# [Records supplied]
# # #

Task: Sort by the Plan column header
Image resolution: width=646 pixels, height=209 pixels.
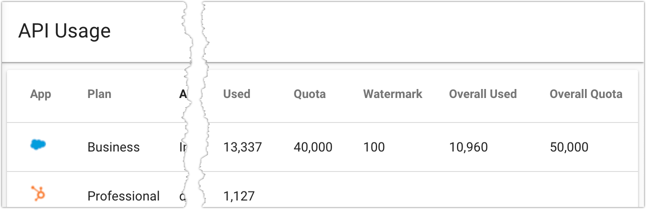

# # #

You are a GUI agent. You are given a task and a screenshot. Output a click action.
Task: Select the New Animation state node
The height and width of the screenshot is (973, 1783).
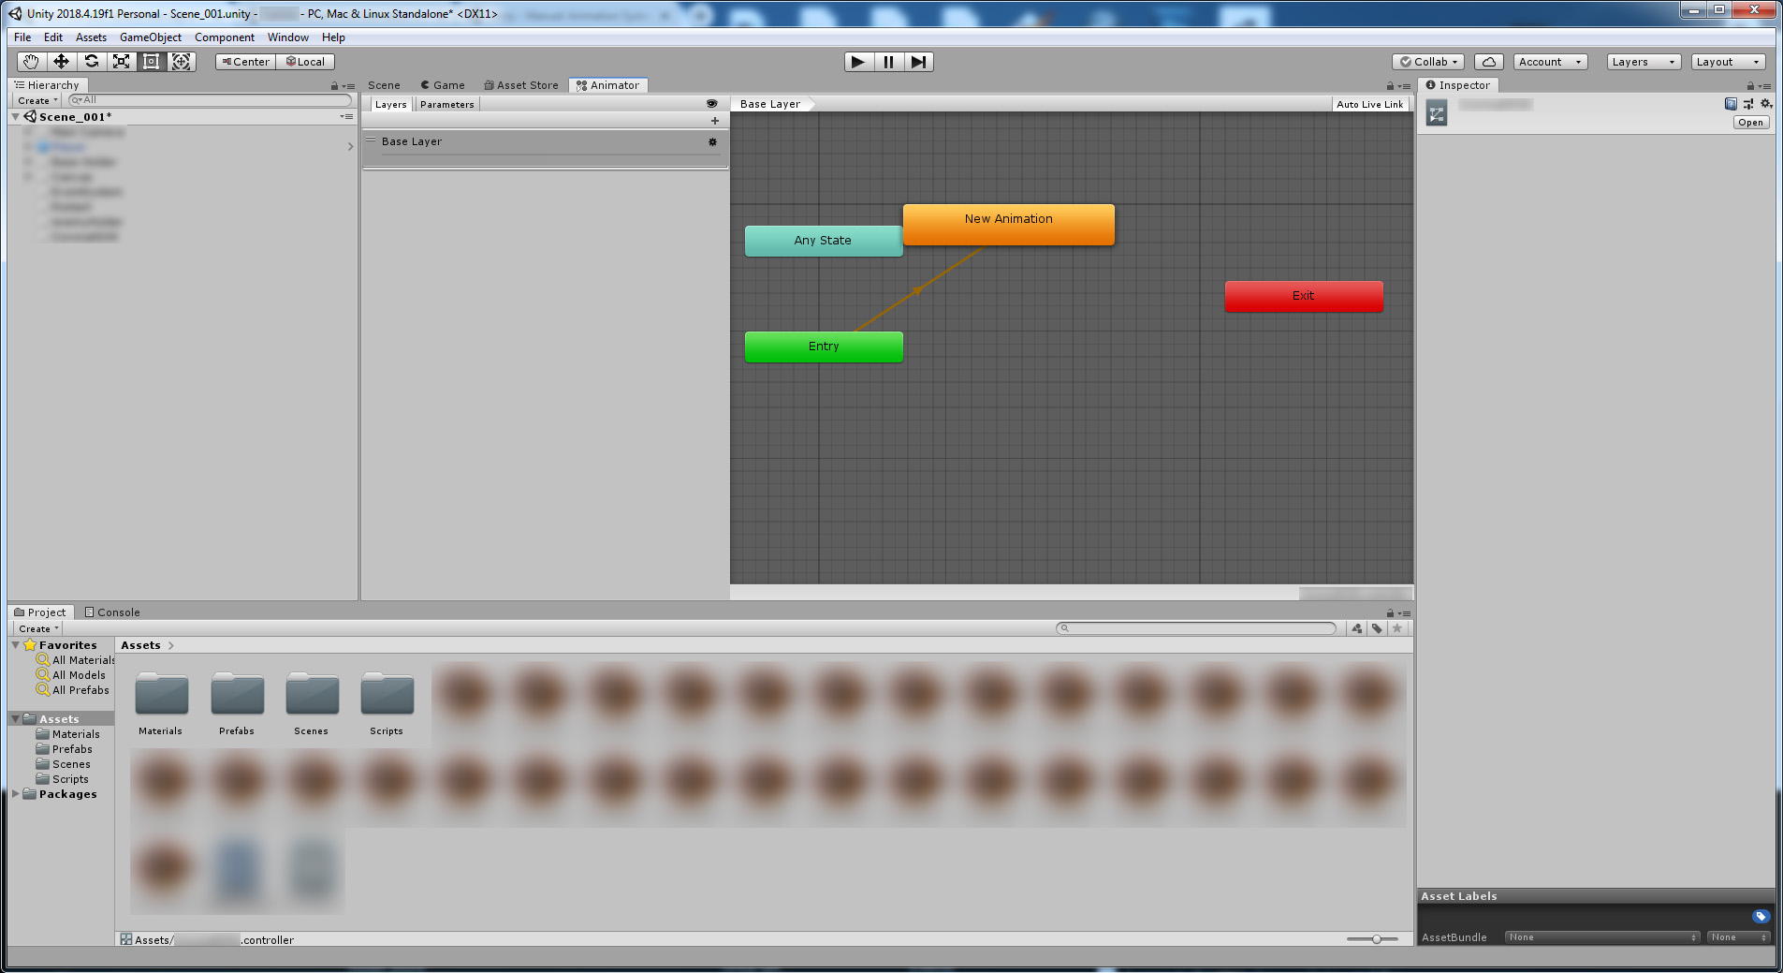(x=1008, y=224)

# # #

# [The problem]
Reproduce verbatim the portion of the material that begins with the line containing "You are a GUI" and ends with the line containing "(x=1008, y=224)", both lines included. Omit the pictures from your output.

# [Exercise solution]
You are a GUI agent. You are given a task and a screenshot. Output a click action.
Task: Select the New Animation state node
The height and width of the screenshot is (973, 1783).
(x=1008, y=224)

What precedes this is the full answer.